-- Opening Marker --

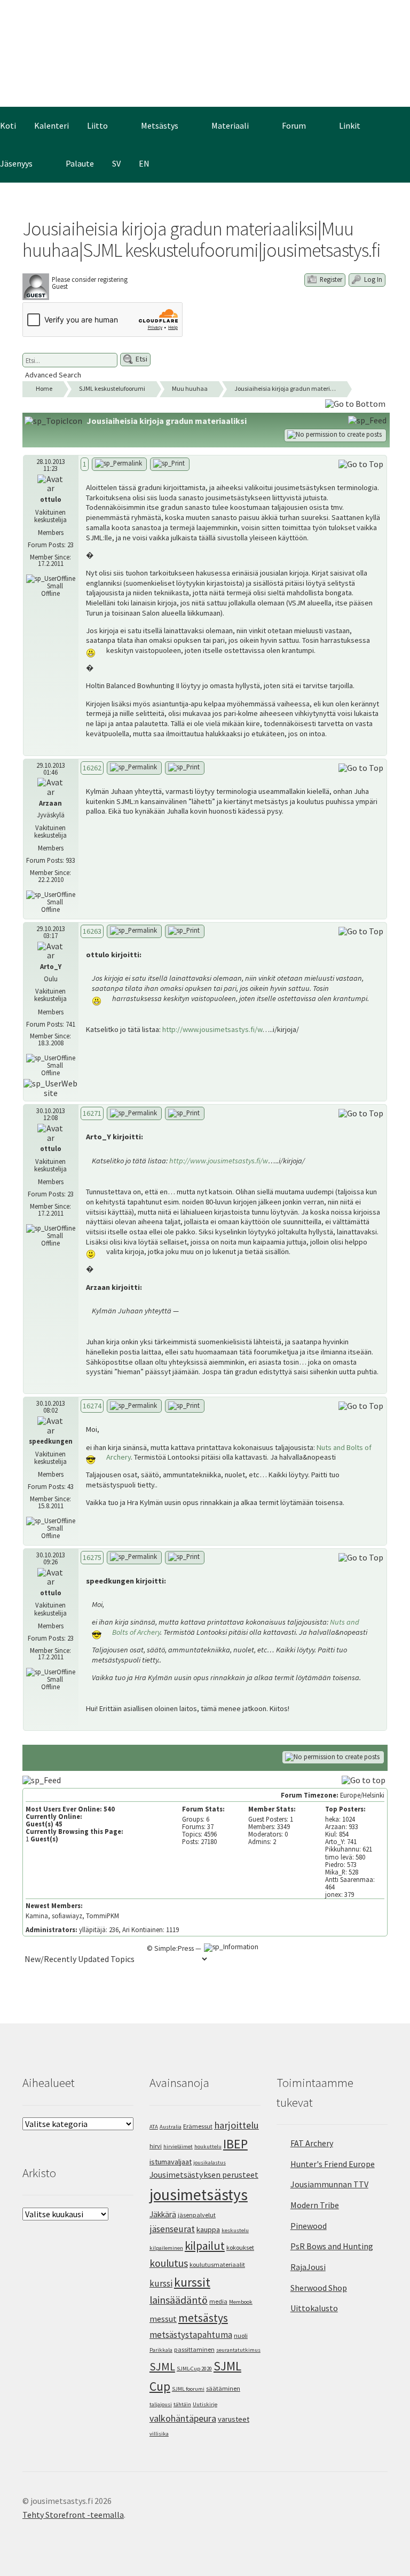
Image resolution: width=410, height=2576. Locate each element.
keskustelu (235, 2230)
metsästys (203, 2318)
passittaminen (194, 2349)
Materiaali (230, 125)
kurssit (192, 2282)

-- Closing Marker --
-- Opening Marker --

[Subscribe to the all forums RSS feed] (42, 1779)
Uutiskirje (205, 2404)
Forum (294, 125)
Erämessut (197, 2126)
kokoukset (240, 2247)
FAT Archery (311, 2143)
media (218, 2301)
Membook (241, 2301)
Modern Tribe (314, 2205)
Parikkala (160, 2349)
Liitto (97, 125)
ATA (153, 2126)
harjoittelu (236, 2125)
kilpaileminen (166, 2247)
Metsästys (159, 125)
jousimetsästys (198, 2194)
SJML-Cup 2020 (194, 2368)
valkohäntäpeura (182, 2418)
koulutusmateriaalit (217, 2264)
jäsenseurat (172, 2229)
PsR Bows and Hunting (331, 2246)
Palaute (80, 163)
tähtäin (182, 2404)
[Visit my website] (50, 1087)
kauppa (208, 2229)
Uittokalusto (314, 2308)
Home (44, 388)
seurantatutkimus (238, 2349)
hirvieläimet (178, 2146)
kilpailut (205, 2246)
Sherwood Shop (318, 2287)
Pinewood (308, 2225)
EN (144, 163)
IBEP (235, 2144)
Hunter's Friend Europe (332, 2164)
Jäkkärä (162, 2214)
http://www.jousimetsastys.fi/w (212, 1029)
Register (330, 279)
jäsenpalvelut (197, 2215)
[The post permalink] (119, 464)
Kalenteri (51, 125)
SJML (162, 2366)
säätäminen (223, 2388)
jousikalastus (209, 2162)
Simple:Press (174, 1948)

-- Closing Marker --

From the records above, reproduce exactly the lines from the one with "http://www.jousimetsastys.fi/w (212, 1029)" to the one with "Simple:Press (174, 1948)", both included, and no others.

http://www.jousimetsastys.fi/w (212, 1029)
Register (330, 279)
jäsenpalvelut (197, 2215)
[The post permalink] (119, 464)
Kalenteri (51, 125)
SJML (162, 2366)
säätäminen (223, 2388)
jousikalastus (209, 2162)
Simple:Press (174, 1948)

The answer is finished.